And that was the better part of the day. At home, my brother Jose – three years older and known as ‘The Frog’ – beat the shine out of me whenever he could. He once threw me off a rooftop. Another time he dragged me around the yard with a rope around my neck. He even solicited his friends to knock me around (you meet Jose now, he’s one of the nicest guys you’d ever want to know).

By the way, apá (my father) nicknamed me ‘The Cricket’ because apparently I had a little skip in my step when I first walked. In the summers, to avoid lice, my mother cut off all my hair and I became ‘The Bald Cricket’.

Watts was then and now the poorest neighbourhood in Los Angeles. The iconic Watts Towers are here, created by Italian immigrant Simon Rodia over a 33-year period. When Rodia finished in 1954, he left the towers in the care of a Mexican family and never returned. As a child I climbed those structures – so sturdy even rambunctious children couldn’t compromise the cement, rebar and wire mesh spirals with seventy thousand embedded pieces of porcelain, tile and glass. Neither could earthquakes, nor the man-made machines that the city used in an attempt to knock them down. Today the towers, still standing, are behind a chain-link fence in a park housing an art gallery, art studios, meeting rooms and an amphitheatre. In my early twenties I returned to Watts and other South LA neighbourhoods, like Florence, with my first wife. My oldest son Ramiro and daughter Andrea were born during that time, 1975 and 1977 respectively.

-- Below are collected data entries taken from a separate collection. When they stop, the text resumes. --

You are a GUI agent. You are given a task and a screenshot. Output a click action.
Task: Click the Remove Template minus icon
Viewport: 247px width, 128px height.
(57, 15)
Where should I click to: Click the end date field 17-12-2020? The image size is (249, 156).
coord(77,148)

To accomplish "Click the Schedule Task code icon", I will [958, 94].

Annual Watts jazz and drum festivals have brought hundreds to the park and towers. In 2015, I read poetry at one of those festivals with Ramiro, then forty; a kind of homecoming. Yet even with new housing and a few refurbished alleys and streets, not much has changed in Watts. Today it has a forty per cent poverty rate. It is now majority Mexican and Central American. Many African Americans in the city have been pushed out, especially after the Watts Rebellion (more people were killed there than in any other riot of the 1960s) and the 1992 Los Angeles Uprising (the most destructive civil disturbance in the US in fifty years).

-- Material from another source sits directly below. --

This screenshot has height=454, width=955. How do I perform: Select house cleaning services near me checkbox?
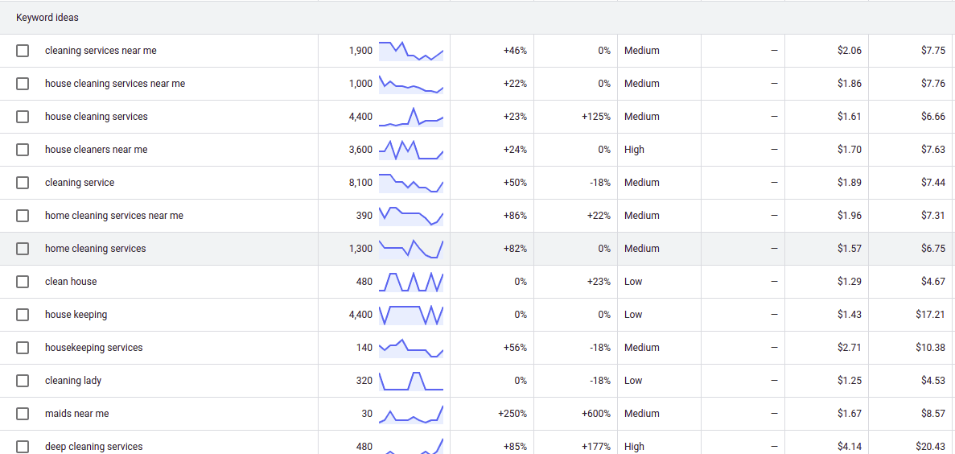[x=23, y=84]
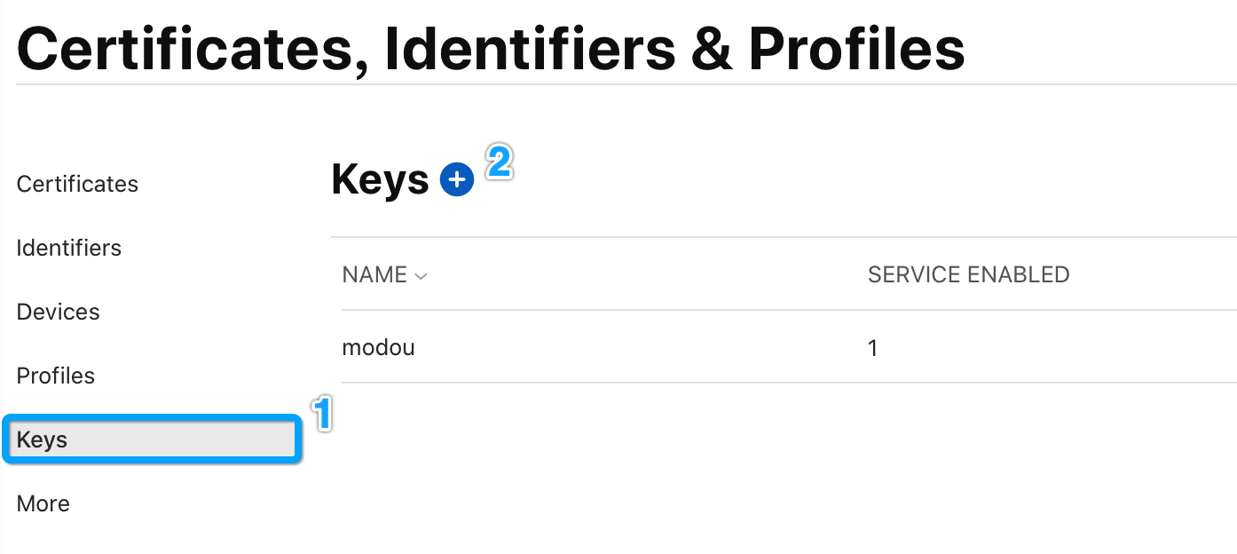The image size is (1237, 554).
Task: Click the word Identifiers in the page title
Action: [x=529, y=49]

This is ‘riot city’ after all.

Silver Lake
Downtown

With gentrification and other displacement, a significant proportion of LA’s African American population is now in desert towns like Lancaster or in the ‘Inland Empire’ (where Los Angeles, San Bernardino and Riverside counties meet). Nonetheless, African Americans remain at the heart of Watts and most of ‘South Central Los Angeles’, now known simply as South LA.

I started out in Watts, but over the past sixty years I’ve lived in far-flung communities in and around Los Angeles. From the ages of eight to nineteen, I resided in the ‘other’ valley, the San Gabriel Valley, a former fruit and nut growing area that had become industrialised and suburban by the 1960s. Wham-O Toy Company had a plant there as well as other fabrication companies. Majority white, the SGV was dotted with a hundred or so poor Mexican migrant communities, many named after the terrain such as Las Lomas (the Hills, my barrio), Canta Ranas (Singing Frogs), Monte Flores (Mountain Flowers), Cherryville (for the fields the migrants worked in), or El Jardin (The Garden). These barrios often had dirt roads, no sidewalks, abandoned cars, goats and chickens in backyards.

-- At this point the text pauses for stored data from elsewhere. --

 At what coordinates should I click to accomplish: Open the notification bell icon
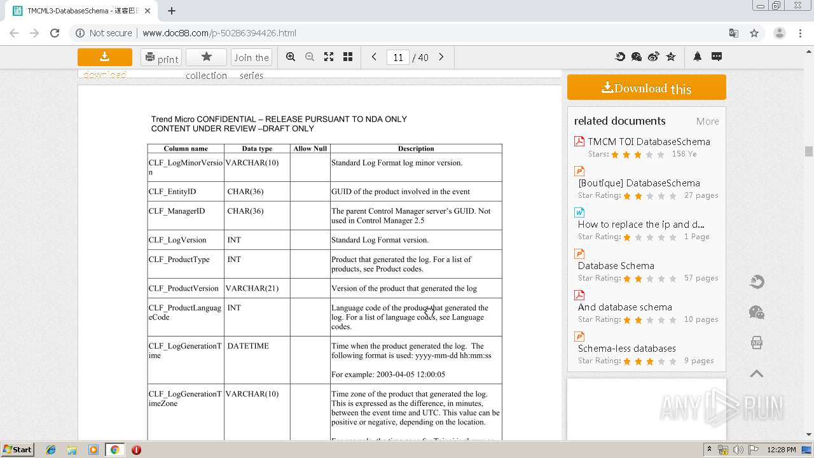[x=697, y=57]
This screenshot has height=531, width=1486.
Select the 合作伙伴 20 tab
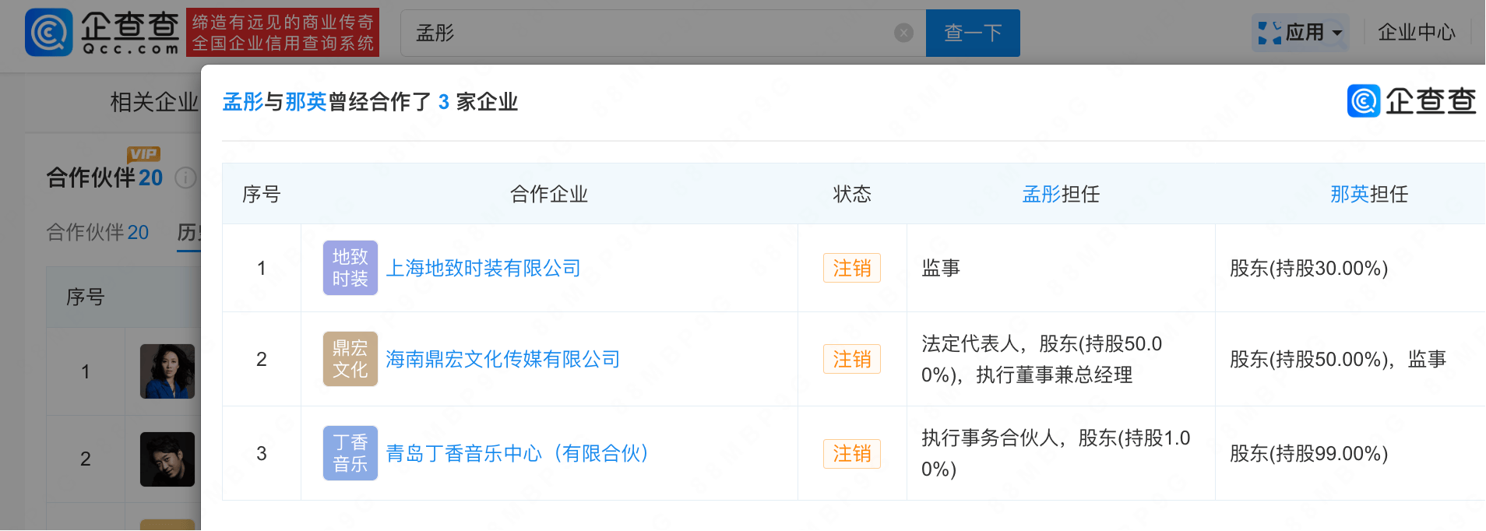click(97, 232)
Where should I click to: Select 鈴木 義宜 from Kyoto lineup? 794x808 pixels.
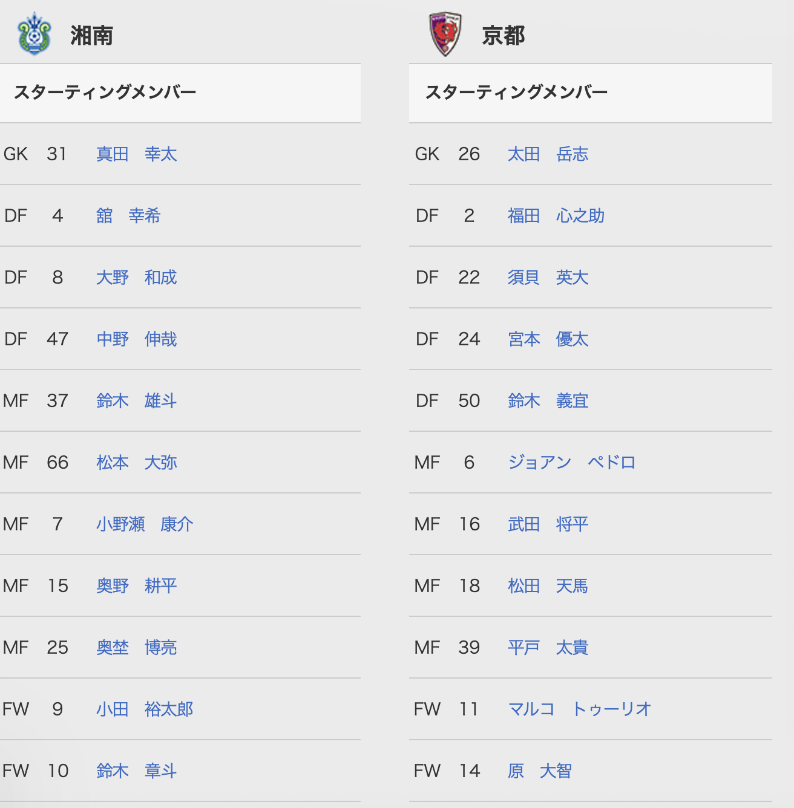548,401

In the SGV, we first lived with Seni and her family in a two-bedroom apartment, now eleven of us with all the kids and adults. The children slept on blankets in the living room. Unfortunately, Seni developed bipolar disorder – although then it wasn’t called that and we had no idea what the heck was going on. She pulled the hair off one of her daughters and stabbed her husband with a nail file. Evicted, the family split up and my dad, mother, brother, two younger sisters and I ended up in a one-bedroom squat in South San Gabriel, a mostly Mexican migrant community.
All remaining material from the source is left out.